*Prompt*. Pick out every line below that contains the string "tick" and copy each one. Case counts.

*Given data*.
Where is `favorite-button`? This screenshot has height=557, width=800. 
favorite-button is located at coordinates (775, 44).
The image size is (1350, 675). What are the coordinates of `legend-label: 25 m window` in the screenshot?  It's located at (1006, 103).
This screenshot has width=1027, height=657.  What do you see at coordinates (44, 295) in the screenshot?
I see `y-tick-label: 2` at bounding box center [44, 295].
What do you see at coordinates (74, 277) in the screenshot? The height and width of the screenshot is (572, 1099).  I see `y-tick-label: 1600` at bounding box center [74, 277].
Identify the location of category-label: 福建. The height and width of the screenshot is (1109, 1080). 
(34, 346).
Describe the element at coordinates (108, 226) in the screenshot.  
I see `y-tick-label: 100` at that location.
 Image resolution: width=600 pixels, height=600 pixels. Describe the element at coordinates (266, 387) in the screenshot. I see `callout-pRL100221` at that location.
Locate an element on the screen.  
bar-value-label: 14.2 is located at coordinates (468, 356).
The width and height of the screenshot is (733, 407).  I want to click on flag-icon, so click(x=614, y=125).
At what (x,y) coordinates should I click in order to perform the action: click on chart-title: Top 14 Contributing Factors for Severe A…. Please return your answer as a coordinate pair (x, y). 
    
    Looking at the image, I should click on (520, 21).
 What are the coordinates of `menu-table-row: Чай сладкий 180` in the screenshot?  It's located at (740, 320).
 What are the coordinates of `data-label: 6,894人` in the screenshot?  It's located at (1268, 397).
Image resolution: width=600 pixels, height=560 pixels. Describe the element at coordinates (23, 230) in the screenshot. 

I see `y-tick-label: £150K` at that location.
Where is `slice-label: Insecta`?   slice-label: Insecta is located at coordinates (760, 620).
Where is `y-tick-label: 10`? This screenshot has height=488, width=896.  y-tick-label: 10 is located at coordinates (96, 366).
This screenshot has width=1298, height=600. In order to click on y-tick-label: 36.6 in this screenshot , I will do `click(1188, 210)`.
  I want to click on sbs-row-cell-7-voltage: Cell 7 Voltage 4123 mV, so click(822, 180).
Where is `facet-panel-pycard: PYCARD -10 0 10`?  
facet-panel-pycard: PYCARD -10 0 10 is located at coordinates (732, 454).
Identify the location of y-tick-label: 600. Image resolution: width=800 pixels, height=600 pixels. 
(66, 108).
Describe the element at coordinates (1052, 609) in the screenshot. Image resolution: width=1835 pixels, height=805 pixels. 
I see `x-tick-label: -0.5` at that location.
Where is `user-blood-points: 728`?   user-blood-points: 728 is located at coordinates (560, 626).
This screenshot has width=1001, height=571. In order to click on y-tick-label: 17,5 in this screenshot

*Reply*.
I see `y-tick-label: 2` at bounding box center [44, 295].
What do you see at coordinates (74, 277) in the screenshot? The height and width of the screenshot is (572, 1099).  I see `y-tick-label: 1600` at bounding box center [74, 277].
I see `y-tick-label: 100` at that location.
I see `y-tick-label: £150K` at that location.
Where is `y-tick-label: 10`? This screenshot has height=488, width=896.  y-tick-label: 10 is located at coordinates (96, 366).
This screenshot has width=1298, height=600. In order to click on y-tick-label: 36.6 in this screenshot , I will do `click(1188, 210)`.
Identify the location of y-tick-label: 600. Image resolution: width=800 pixels, height=600 pixels. 
I see `x-tick-label: -0.5` at that location.
This screenshot has width=1001, height=571. In order to click on y-tick-label: 17,5 in this screenshot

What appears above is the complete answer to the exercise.